Manajer Stasiun Karantina dan Rehabilitasi Orangutan Batu Mbelin Arista Ketaren mengingatkan agar tidak berbicara ketika mendekati kandang Hope. Namun, Hope yang kini hanya mengandalkan pendengaran tetap merasakan langkah kami.
Hope langsung berputar-putar mengelilingi kandangnya. ”Hope masih sangat trauma dengan kehadiran manusia. Ia melihat langsung manusia menembaki tubuh dan matanya. Ia kehilangan anaknya karena kekejaman manusia,” kata Arista.
Hope, yang berusia sekitar 25 tahun, adalah potret penderitaan orangutan akibat alih fungsi hutan. Ia dan bayinya, yang berusia satu bulan, ditemukan kritis di kebun sawit bekas alih fungsi hutan di Desa Bunga Tanjung, Kecamatan Sultan Daulat, Kota Subulussalam, Aceh, 10 Maret 2019. Hope selamat. Namun, bayinya mati akibat malnutrisi.
Tim dokter dari Yayasan Ekosistem Lestari–Program Konservasi Orangutan Sumatera (YEL-SOCP), yang mengelola Stasiun Batu Mbelin, berupaya keras menyelamatkan Hope. Melalui pemeriksaan foto rontgen terlihat citra 74 peluru senapan angin di dalam tubuhnya. Tulang bahu Hope patah, parunya koyak dan terinfeksi. Tangan dan kakinya luka, diduga akibat dihantam alat dodos sawit.
Tim dokter memasang pen di tulang bahunya. Sepuluh peluru berhasil diambil dari tubuhnya, sisanya dibiarkan karena tidak terlalu mengganggu. Risiko pembedahan dinilai terlalu besar. Setelah dirawat empat bulan, kondisi fisik Hope membaik. ”Namun, trauma psikisnya belum bisa diobati. Ia stres ketika mendengar tangis bayi orangutan. Ia juga tertekan kalau merasakan kehadiran manusia,” kata Arista.
Trauma Hope karena teringat bayinya. Induk orangutan adalah individu yang sangat mencintai anaknya. Primata ini merawat, mengajari, membesarkan, dan hampir selalu memeluk anaknya hingga delapan tahun. Satwa ini juga tidak mau kawin sampai anaknya bisa mandiri di alam liar pada usia sekitar delapan tahun. ”Hope mempertahankan bayinya meski dihujani puluhan peluru,” ujar Arista.
Bayi orangutan
Di stasiun rehabilitasi itu, sejumlah bayi orangutan yang seharusnya masih dalam pelukan induknya harus hidup sendiri. Digo, orangutan berusia dua bulan, sedang tidur pulas di sebuah keranjang di kamar tidur seorang perawat.
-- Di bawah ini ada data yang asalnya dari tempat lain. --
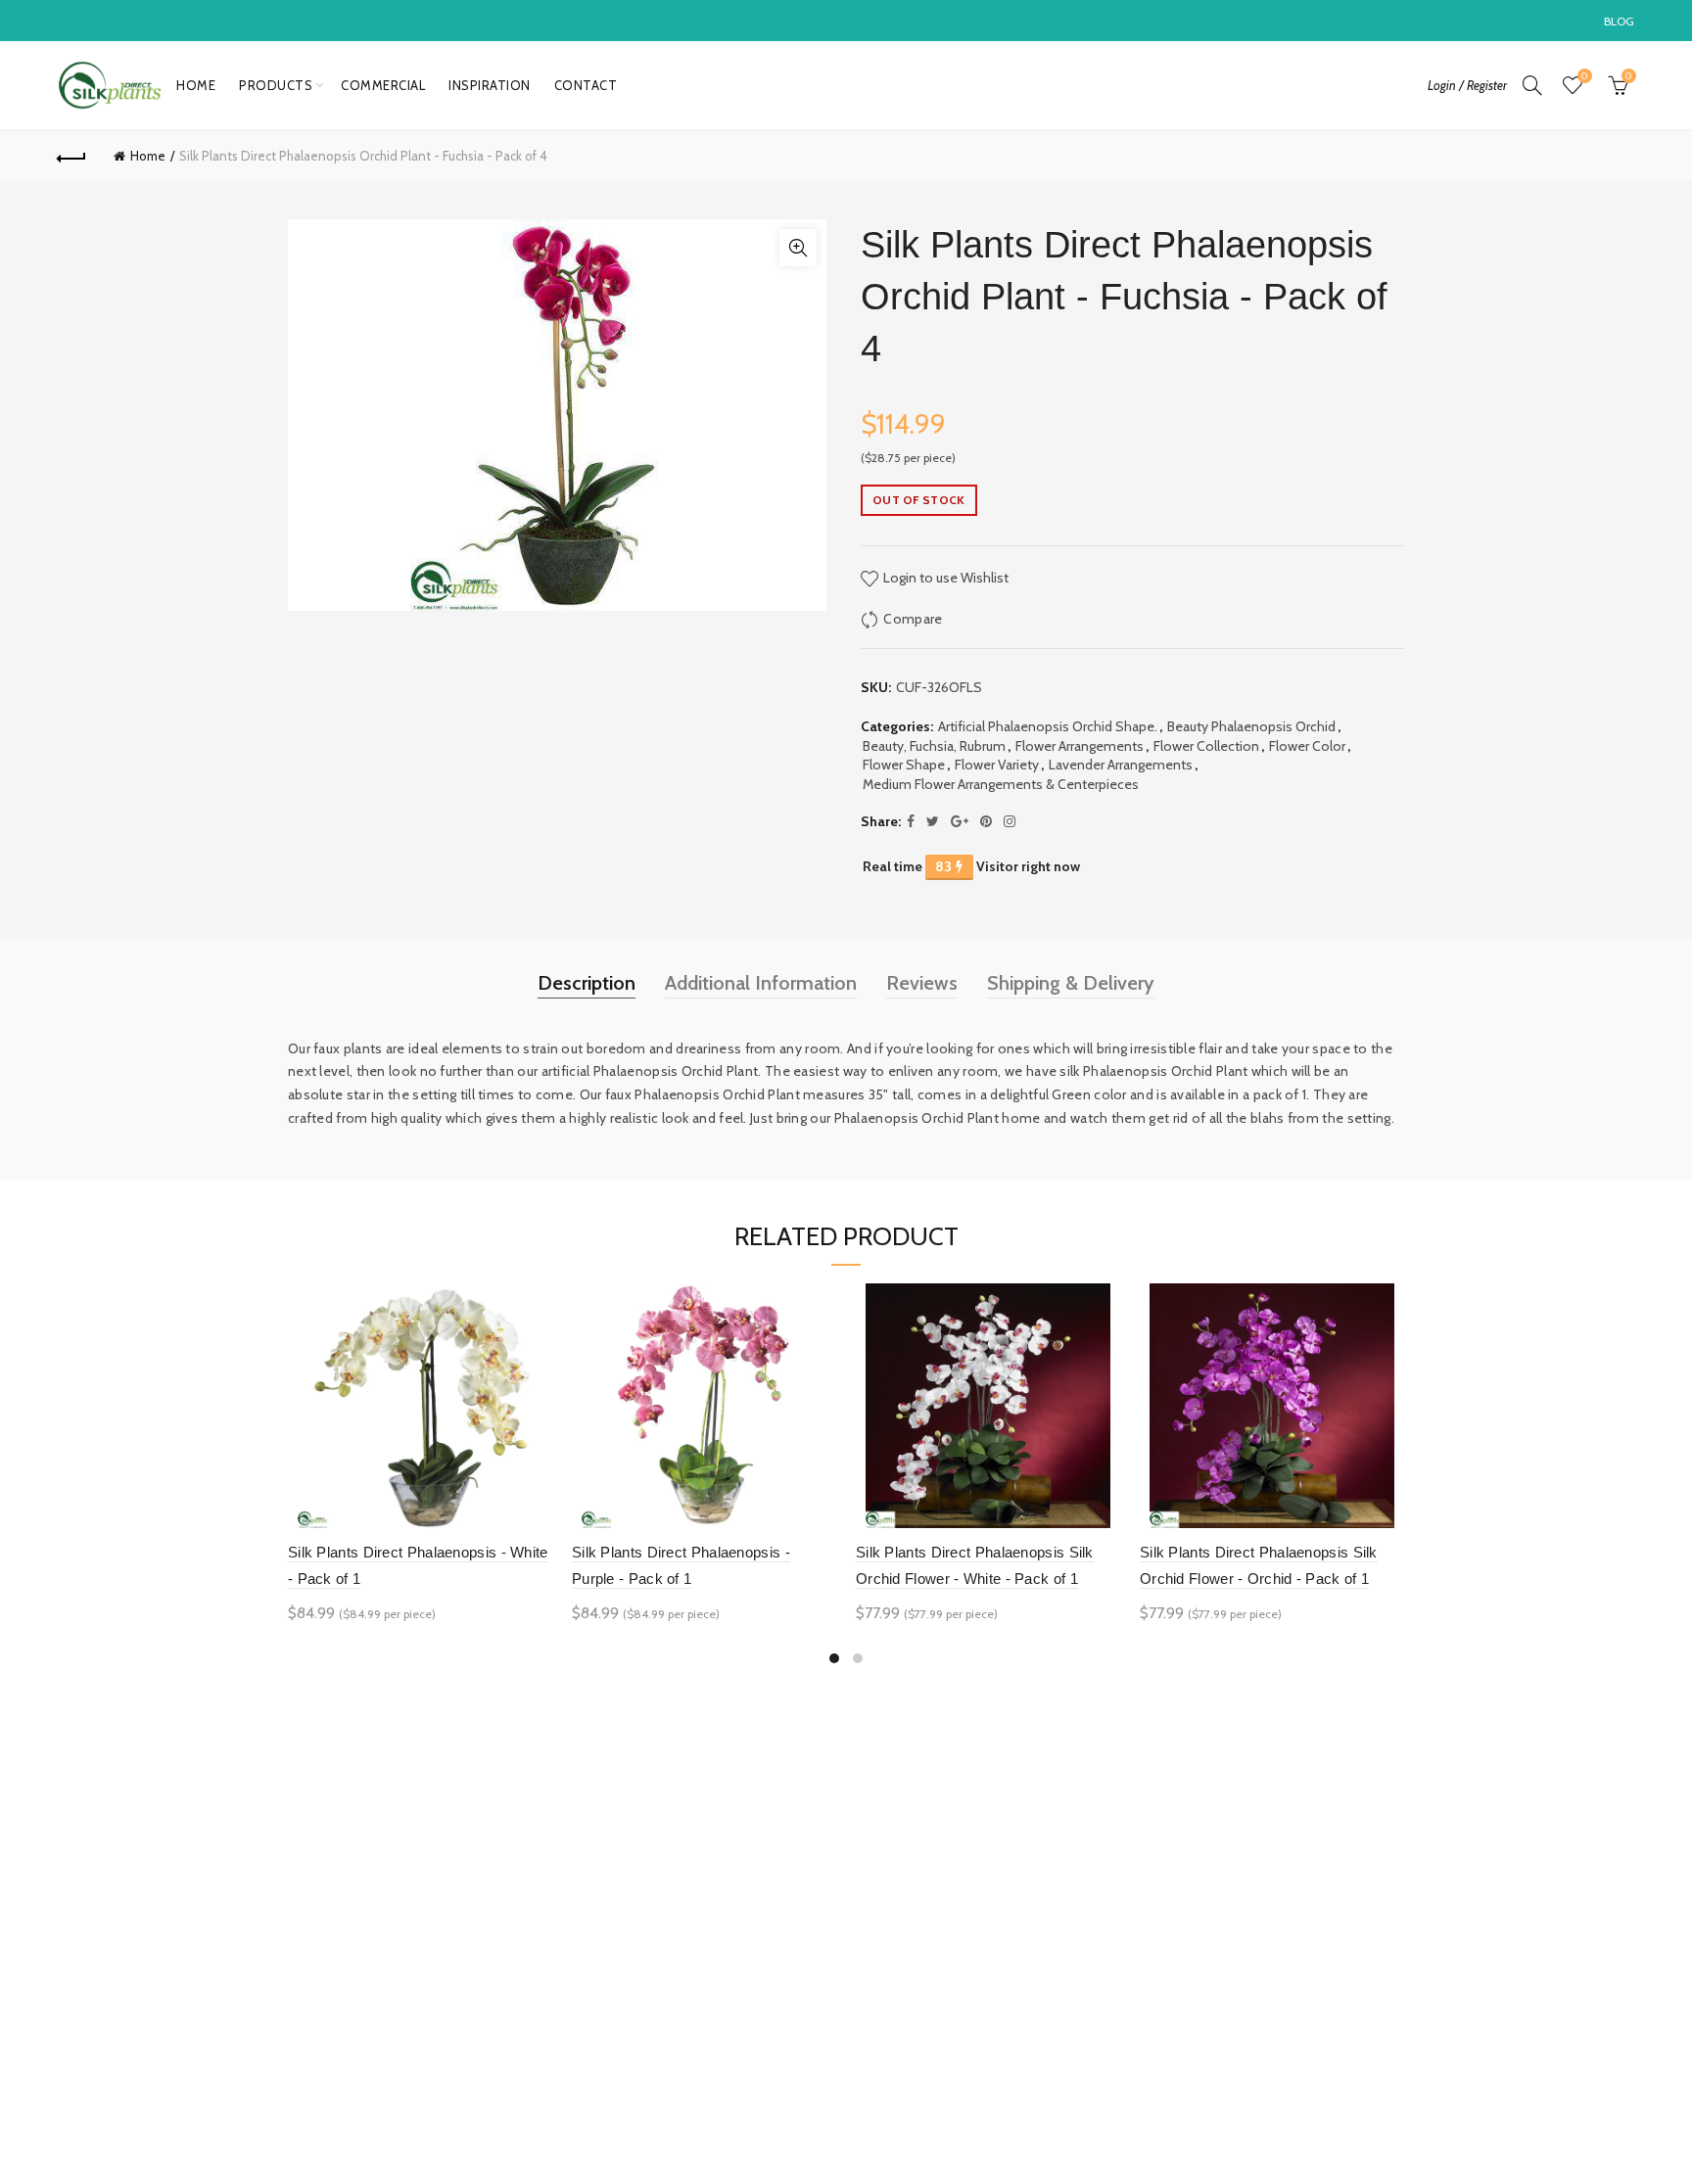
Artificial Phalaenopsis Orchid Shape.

Digo bersama dua anak orangutan lain, Duma (1) dan Dupa (1,5), diselamatkan tim TNI serta Direktorat Jenderal Bea dan Cukai saat hendak diselundupkan dari Kota Dumai, Riau, ke Malaysia, 25 Juni 2019. ”Bayi orangutan ini disekap dalam kardus penuh kain. Kondisinya lemas dan badannya kotor. Sebuah kapal cepat sudah menunggu di pelabuhan tikus untuk mengangkut mereka ke Malaysia,” kata dokter hewan di YEL-SOCP, Meuthya.
Penanganan bayi orangutan tidak mudah. Dokter dan perawat harus mengganti peran induknya. Digo tidur di keranjang di samping tempat tidur perawat agar bisa diberi susu setiap dua jam, termasuk pada malam hari.
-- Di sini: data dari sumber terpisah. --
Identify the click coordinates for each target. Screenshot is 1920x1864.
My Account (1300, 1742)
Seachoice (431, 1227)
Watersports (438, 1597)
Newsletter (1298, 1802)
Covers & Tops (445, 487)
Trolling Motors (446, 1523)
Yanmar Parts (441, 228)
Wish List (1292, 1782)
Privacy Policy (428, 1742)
Selain Digo, ada juga Brenda (7 bulan). Brenda adalah korban pembukaan lahan di Kecamatan Blangpidie, Kabupaten Aceh Barat Daya. Brenda diduga sedang diburu saat ditemukan warga. Saat diserahkan ke stasiun rehabilitasi, salah satu lengannya patah sehingga harus dipasang pen. Kondisi Brenda kini membaik. Giginya mulai tumbuh.
Supervisor Rehabilitasi dan Reintroduksi YEL-SOCP Citra Kasih Nente mengatakan, orangutan hingga kini masih menghadapi tekanan hebat dari kerusakan habitat akibat alih fungsi, perambahan, dan kebakaran hutan. Perburuan dan perdagangan gelap orangutan masih terjadi karena tingginya permintaan dari masyarakat serta perdagangan internasional.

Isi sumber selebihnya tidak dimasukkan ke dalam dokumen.